→ **Required work**
Write the next part of the personal essay on parenthood and family below, picking up after its last sentence.

I am unable to comprehend the mind behind saying, you hate your child. Terrible thing to say, admit to, think about – absolutely NO bravery there. That cannot be a happy household for that thought to enter your mind and ‘cement’ it into words. Like I said, I am not a mother but if I was financially independent (I would not HAVE to marry), there would have been no stopping me. Besides making me happier and adding purpose to my life, my parents would have loved it. Even now, my parents wish I had a child. I must admit, I would have liked a child. I think I would have been good at it, there’s optimism for you, but life had other plans…
The hysterectomy was NOT because of my disability – not at all that simplistic. I have a friend, who is also a paraplegic and she has two boys. I recall us getting into the car to go shopping. The oldest son (then 10) had to put the wheelchairs into the car and had to sit sandwiched between them (she drove). He was not happy. His mom promised him ice-cream etc, his response to that was a grown up sigh and him saying, “A man has to do what a man has to do.”
We laughed so much, as he was serious and took his duties as the man of the household seriously! She had separated from her husband, so Keenan was the man. So yes, we can have children, however they learn the importance of far greater things, i.e. compassion, kindness, responsibility far sooner than their peers.
I have friends with children. I no longer see them and their kids have grown up into healthy adults. Yes, parenthood is not easy but the rewards are priceless. Testament to that are the strong bonds between child and parents well into adult years. Yeah ok, I was not an easy teenager… but that is the past. I am extremely close to my immediate family. For example, I graduated high school in 1988 and left almost immediately for Horsemastership College. We had a short break after a few months, so naturally I went ‘home’ for those few days. I was 18 years old and felt more mature than ever.

→ **Information supplied**
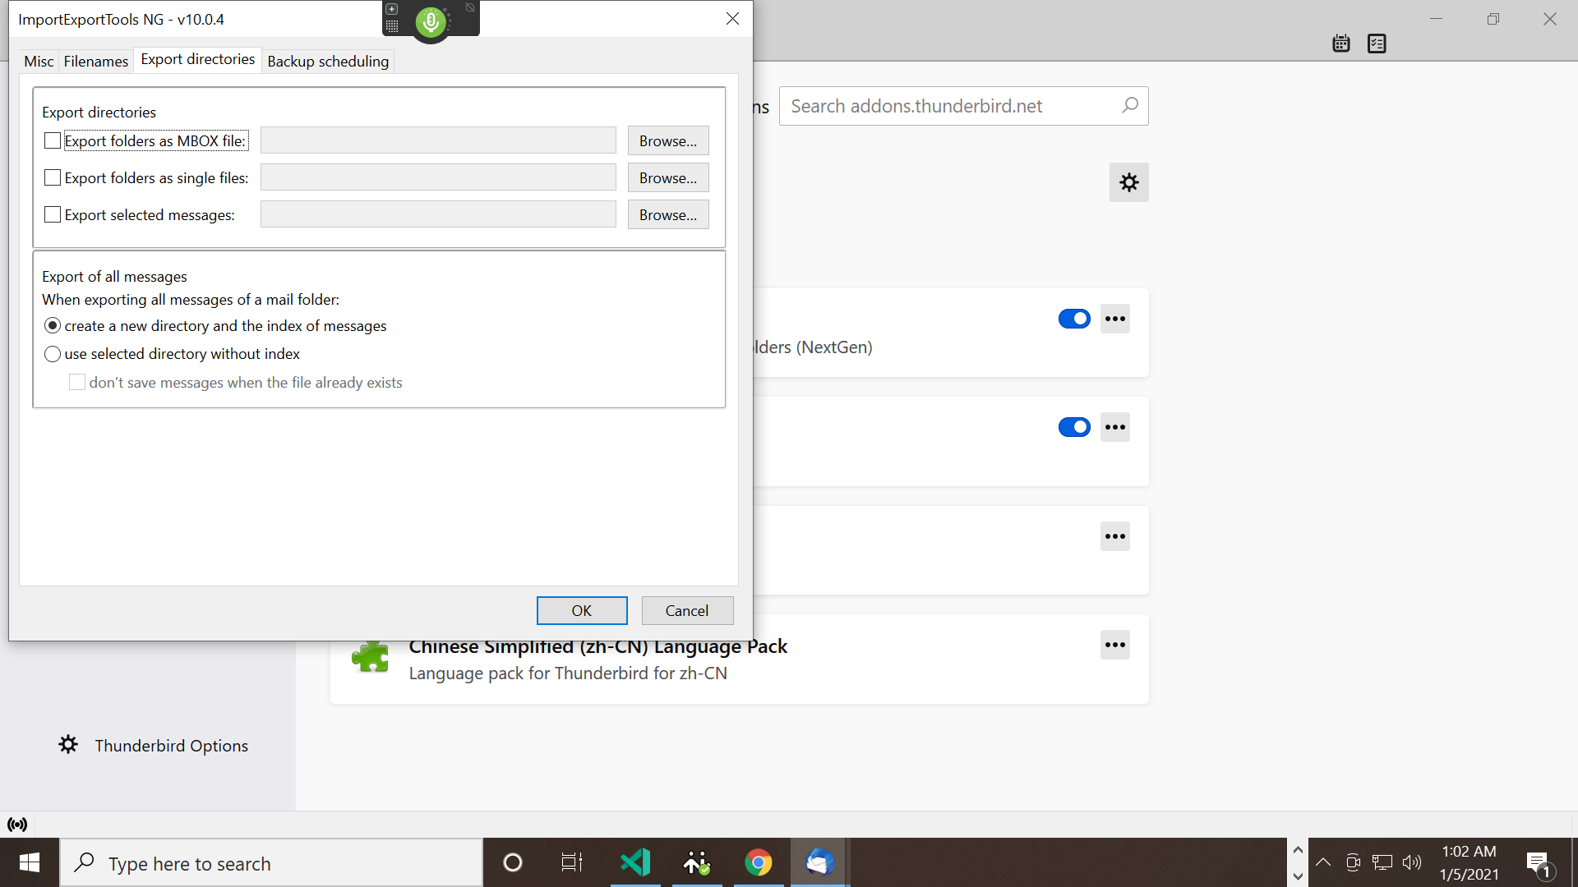Switch to Backup scheduling tab
Screen dimensions: 1578x887
coord(328,62)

→ **Response**
Unfortunately, I was the only one who felt a difference in my new ‘mature’ mind. My mother and I had a rather volatile relationship when I was a teenager (my fault as I was as cheeky as anything). My mother came downstairs whilst my brother (home from school and was still in his uniform) and myself sat on the sofa watching TV. My mother said something I did not like and a verbal fight ensued. I said something, my mother slapped me and I slapped her back. I was 18 – do not slap me…
She phoned her friend who must have said slap her, or something, as I heard my mother say, “She’ll just slap me back…”
So I was not easy, but not ONCE did my mother say it. I would fully understand my mother saying something hurtful after that episode. She never did. From what I have seen and experienced, successful parenting is only for the good and strong.